Financial institutions are looking to develop strategies for growing their portfolios. Each institution has different goals and various appetites for risk. Risk comes in all shapes and sizes, such as credit risk, liquidity risk, market risk, and operational risk. Of the different types of risk, credit risk is widely considered the most critical type of risk. Credit risk arises for a multitude of reasons, from poor cash flow to a sudden change in market condition. In order for an institution to develop an approach that will permit it to grow in a safe, sustainable manner, it must first determine how to manage its credit concentrations to mitigate risk.
When an institution is determining its strategies for growing its loan portfolio, it must first determine how to manage its credit concentrations and mitigate risk.
How to define credit concentrations?
First and foremost, a financial institution must define what a concentration is for its portfolio before it can successfully manage the concentration. Regulatory guidance indicates that intuitions should consider concentrations as pools of loans that may perform similarly because of common characteristics or sensitivities, especially when those pools are 25 percent capital. What this means is that financial institutions need to consider not just those concentrations that may be explicitly defined by regulators (for example, CRE limits at 300 percent of capital) but also those that are unique to their institution. It is important for the institution to consider not just the level of concentration but also the risk it poses to their financial position. For example, a concentration may not require extensive monitoring even at 25 percent of capital if the underlying risk of loss and volatility of that concentration is low.
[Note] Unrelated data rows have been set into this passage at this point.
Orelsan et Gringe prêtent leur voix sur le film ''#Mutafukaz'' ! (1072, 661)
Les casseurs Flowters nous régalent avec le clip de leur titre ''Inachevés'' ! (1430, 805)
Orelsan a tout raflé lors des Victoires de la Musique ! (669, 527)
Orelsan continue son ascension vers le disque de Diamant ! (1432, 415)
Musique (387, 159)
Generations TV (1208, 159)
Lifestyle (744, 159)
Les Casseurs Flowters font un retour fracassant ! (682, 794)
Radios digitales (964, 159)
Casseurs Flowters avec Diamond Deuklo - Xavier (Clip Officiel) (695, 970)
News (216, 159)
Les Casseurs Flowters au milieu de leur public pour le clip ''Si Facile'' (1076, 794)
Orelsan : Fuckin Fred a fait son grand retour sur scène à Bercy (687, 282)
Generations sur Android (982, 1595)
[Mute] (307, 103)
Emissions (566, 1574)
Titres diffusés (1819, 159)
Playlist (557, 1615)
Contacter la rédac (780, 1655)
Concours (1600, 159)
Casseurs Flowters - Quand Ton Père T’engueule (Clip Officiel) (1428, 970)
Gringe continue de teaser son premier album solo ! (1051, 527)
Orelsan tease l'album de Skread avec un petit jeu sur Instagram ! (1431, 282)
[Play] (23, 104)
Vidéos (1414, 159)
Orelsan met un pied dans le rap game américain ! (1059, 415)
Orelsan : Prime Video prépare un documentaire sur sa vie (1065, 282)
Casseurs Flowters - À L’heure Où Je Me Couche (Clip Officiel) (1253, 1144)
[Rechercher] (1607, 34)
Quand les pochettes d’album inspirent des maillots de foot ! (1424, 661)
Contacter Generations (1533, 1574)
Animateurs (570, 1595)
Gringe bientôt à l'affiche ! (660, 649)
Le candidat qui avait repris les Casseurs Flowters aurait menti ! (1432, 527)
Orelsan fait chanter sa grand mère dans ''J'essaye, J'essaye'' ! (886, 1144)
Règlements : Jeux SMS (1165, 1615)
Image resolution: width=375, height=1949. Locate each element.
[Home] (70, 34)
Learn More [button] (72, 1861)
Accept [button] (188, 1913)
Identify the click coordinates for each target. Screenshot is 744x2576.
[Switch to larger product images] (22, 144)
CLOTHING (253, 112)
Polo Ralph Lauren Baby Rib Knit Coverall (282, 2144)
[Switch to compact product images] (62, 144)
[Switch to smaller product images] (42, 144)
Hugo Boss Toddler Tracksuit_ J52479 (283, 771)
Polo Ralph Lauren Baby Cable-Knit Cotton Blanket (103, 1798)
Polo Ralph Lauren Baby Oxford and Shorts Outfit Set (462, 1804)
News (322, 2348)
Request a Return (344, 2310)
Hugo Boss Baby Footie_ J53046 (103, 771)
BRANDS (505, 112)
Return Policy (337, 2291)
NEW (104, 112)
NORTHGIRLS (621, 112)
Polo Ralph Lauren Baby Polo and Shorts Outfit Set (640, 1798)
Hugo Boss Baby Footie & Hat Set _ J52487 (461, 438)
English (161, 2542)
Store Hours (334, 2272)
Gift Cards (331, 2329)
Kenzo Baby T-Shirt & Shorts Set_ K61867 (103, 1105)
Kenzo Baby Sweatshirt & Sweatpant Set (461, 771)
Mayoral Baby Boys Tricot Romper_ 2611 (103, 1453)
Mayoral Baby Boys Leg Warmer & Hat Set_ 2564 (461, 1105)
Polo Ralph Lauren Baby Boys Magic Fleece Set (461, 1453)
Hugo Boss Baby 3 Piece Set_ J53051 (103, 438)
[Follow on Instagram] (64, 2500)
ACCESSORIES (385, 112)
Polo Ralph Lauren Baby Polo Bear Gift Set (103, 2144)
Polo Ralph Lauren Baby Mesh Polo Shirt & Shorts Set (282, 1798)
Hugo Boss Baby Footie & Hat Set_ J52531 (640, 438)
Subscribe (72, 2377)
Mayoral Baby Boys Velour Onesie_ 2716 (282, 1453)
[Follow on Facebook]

An example of this expanded view can be seen in the oil and gas (O&G) market. In recent years, this market has been particularly volatile. In July 2016, the FDIC issued a supervisory letter urging financial institutions with exposure to this industry to not only consider their direct exposure to companies engaged in O&G exploration and production but also indirect exposure that might be impacted when oil prices decline again.
How to control exposure?
Credit exposure refers to the total amount that an institution loses if the borrower defaults, which can vary in magnitude. The first step to controlling exposure is by defining concentrations in credit policy and placing limits as a percentage of capital or as a percentage of the loan portfolio. These definitions should take the defined pool’s risk characteristics into consideration. For instance, defined pools such as CRE would have a higher concentration limit than a more narrowly-defined pool, like construction loans. The second step is to use underwriting guidelines to encourage or discourage certain loans at origination. For example, an institution located in Kansas may increase the debt service coverage it requires for new loans to wheat-related borrowers as it nears its stated limit on exposure to wheat.